Proposition 70 authorized a $776 million general obligation bond to provide funds for the "acquisition, development, rehabilitation, protection, or restoration of park, wildlife, coastal, and natural lands in California including lands supporting unique or endangered plants or animals."

Election results

Proposition 70
Approveda Yes 3,531,629 65.15%

Text of measure


The ballot title was:

Wildlife, Coastal, and Park Land Conservation Bond Act. Initiative Statute.


The official summary said:

"This act authorizes a general obligation bond issue of seven hundred seventy-six million dollars ($776,000,000) to provide funds for acquisition, development, rehabilitation, protection, or restoration of park, wildlife, coastal, and natural lands in California including lands supporting unique or endangered plants or animals. Funds from bond sales would be administered primarily by or through California Department of Parks and Recreation, Wildlife Conservation Board, and State Coastal Conservancy with funds made available to other state and local agencies and nonprofit organizations. Contains provisions in event other conservation bond acts are enacted."

Fiscal impact

See also: Fiscal impact statement

The fiscal estimate provided by the California Legislative Analyst's Office said:

"Assuming all the bonds are sold at 7.5 percent interest and state repays the principal and interest over 20 years, the overall cost of repayment would be about $1.4 billion. To the extent these bonds increase amount state borrows, state and local governments may pay more interest on other bond programs. State income taxes could be reduced to the extent California taxpayers invest in these tax-free bonds instead of other taxable investments."

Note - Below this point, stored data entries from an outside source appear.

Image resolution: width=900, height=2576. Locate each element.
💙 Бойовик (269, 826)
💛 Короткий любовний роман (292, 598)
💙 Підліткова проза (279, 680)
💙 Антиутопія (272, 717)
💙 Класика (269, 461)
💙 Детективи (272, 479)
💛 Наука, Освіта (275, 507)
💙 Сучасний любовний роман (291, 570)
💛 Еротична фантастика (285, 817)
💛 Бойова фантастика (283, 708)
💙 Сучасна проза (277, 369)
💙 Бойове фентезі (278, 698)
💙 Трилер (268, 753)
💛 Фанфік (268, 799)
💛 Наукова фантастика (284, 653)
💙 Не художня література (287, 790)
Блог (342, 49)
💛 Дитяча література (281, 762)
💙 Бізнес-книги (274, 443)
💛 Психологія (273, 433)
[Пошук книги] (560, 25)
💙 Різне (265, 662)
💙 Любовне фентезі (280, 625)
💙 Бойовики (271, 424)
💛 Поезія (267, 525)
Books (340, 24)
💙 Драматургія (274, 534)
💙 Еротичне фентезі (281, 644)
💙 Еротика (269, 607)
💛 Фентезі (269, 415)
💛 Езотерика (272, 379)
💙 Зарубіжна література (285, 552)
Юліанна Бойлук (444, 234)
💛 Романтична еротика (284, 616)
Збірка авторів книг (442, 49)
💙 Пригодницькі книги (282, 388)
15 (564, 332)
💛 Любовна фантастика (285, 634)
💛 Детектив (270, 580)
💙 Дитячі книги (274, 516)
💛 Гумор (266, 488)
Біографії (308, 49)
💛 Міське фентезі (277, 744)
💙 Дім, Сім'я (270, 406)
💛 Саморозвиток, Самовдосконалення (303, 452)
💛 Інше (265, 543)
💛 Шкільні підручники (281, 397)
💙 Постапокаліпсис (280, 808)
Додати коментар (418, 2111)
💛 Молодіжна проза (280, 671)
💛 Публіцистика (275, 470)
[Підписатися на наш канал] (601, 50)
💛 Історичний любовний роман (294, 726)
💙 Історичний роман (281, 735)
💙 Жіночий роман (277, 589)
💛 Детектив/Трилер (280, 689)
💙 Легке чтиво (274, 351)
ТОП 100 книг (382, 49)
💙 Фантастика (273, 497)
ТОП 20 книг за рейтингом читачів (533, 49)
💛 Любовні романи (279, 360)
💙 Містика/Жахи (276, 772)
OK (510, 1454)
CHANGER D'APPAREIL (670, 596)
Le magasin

They gave these additional considerations as to Proposition 70's fiscal impact:

  • Direct Costs of Paying Off the Bonds. For these types of bonds, the state typically would make principal and interest payments from the state's General Fund over a period of up to 20 years. Assuming all of the authorized bonds are sold at an interest rate of 7.5 percent, the cost would be about $1.4 billion to pay off both the principal ($776 million) and interest (about $600 million). The average payment for principal and interest would be about $65 million per year. If, however, a smaller amount of bonds is issued because the voters approve other bond measures which have about the same amounts of money for some of the same purposes, the cost of this measure would be less.
  • Borrowing Costs for Other Bonds. By increasing the amount which the state borrows, this measure may cause the state and local governments to pay more interest under other bond programs. These costs cannot be estimated.
  • Impact on State Revenues. The people who buy these bonds are not required to pay state income tax on the interest they earn. Therefore, if California taxpayers buy these bonds instead of making other taxable investments, the state would collect less taxes. This loss of revenue cannot be estimated.
  • Operational Costs. The state and local governments which buy or improve property with bond funds would have to pay the additional costs to operate or manage those properties. These costs may be offset partly by revenues from those properties, such as entrance fees. These net additional costs cannot be estimated.